◆ **WORK INSTRUCTION A**: List every provider that the price index page says publishes per-token pricing.
◆ **WORK INSTRUCTION B**: According to the price index page, what batch size and sequence length does the GPU-time conversion curve assume?
◆ **WORK INSTRUCTION C**: Extend the price index page's methodology text from where it stops.

◆ **GIVEN TEXT**:
# # # #

Live price index
| # | Provider | SKU | Bucket | Method | $/M tok | Raw | Source | Captured |
|---|
Cost calculator
Movers
Provider coverage
Methodology
What we measure
Every SKU is normalized to USD per 1 million training tokens at 1 epoch. Calculators multiply by your dataset_tokens × epochs.
Token-priced providers (direct)
Together, Fireworks, OpenAI, Vertex, Predibase and Mistral all publish per-token pricing. We scrape each provider's official pricing page (URLs in the Providers tab) on a 6–24 hour cron and store the value verbatim.
GPU-time providers (normalized)
Replicate and Modal bill by GPU-second/hour. We convert to $/M-tok using a model-size curve in lib/normalize.js. The curve maps each (GPU SKU × param bucket) to an estimated number of GPU-seconds required to process 1M training tokens at LoRA SFT, batch 16, seq 2048. Numbers are conservative and exposed in the normalization_method field on every price row so you can audit them.

# # # #

◆ **MATERIAL SUPPLIED**:
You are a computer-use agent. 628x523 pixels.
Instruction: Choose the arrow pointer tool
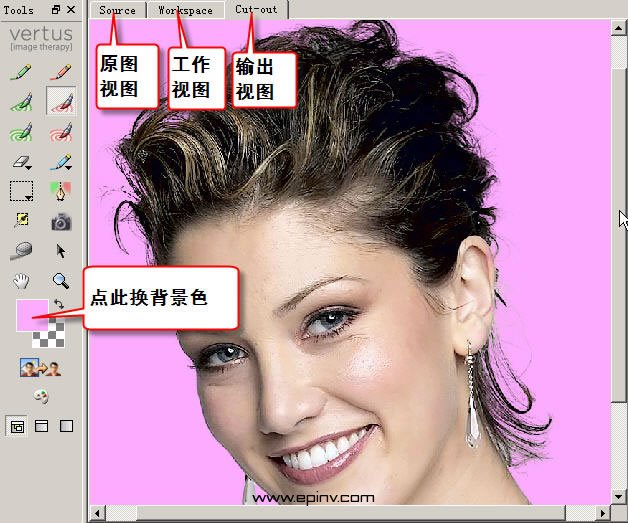(61, 251)
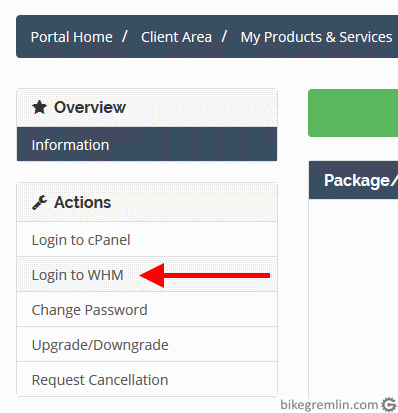This screenshot has height=413, width=398.
Task: Click the gear logo next to bikegremlin.com
Action: click(389, 405)
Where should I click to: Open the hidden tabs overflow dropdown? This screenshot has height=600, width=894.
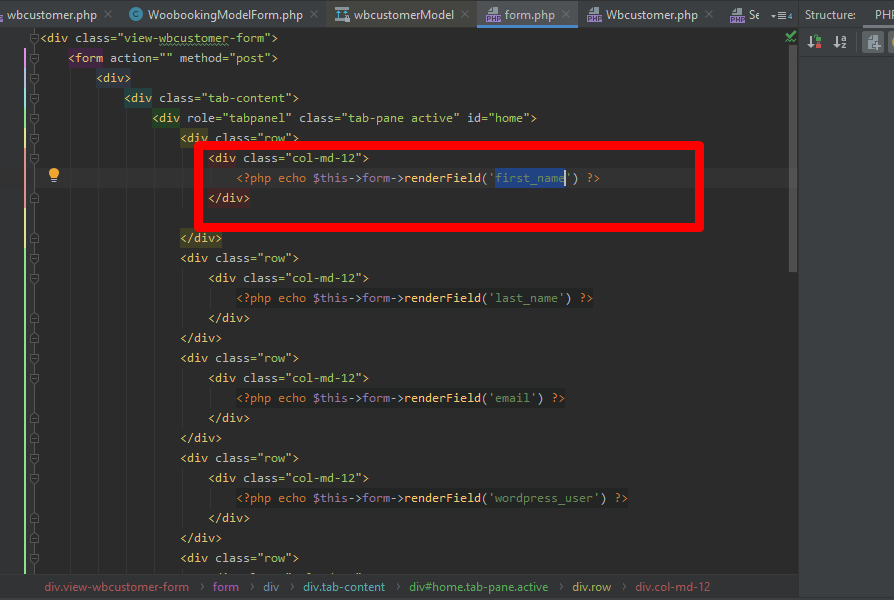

# # # #

◆ **EXERCISE OUTPUT A**: Together, Fireworks, OpenAI, Vertex, Predibase, Mistral

◆ **EXERCISE OUTPUT B**: Batch 16 and sequence length 2048.

◆ **EXERCISE OUTPUT C**:
No mock data
If a provider's parser fails (HTTP error, layout change, missing label) the row stays last-known-good. We never invent a price, never use Math.random(), never ship a hardcoded fallback. Failed parses write to a public fetch_errors log surfaced in /api/stats.
Refresh cadence
- Token-priced providers: every 6 hours
- GPU-time providers: every 12 hours
- Predibase, Mistral: every 24 hours
Source code
All fetchers and the normalization curve are open in this repo. See fetchers/*.js.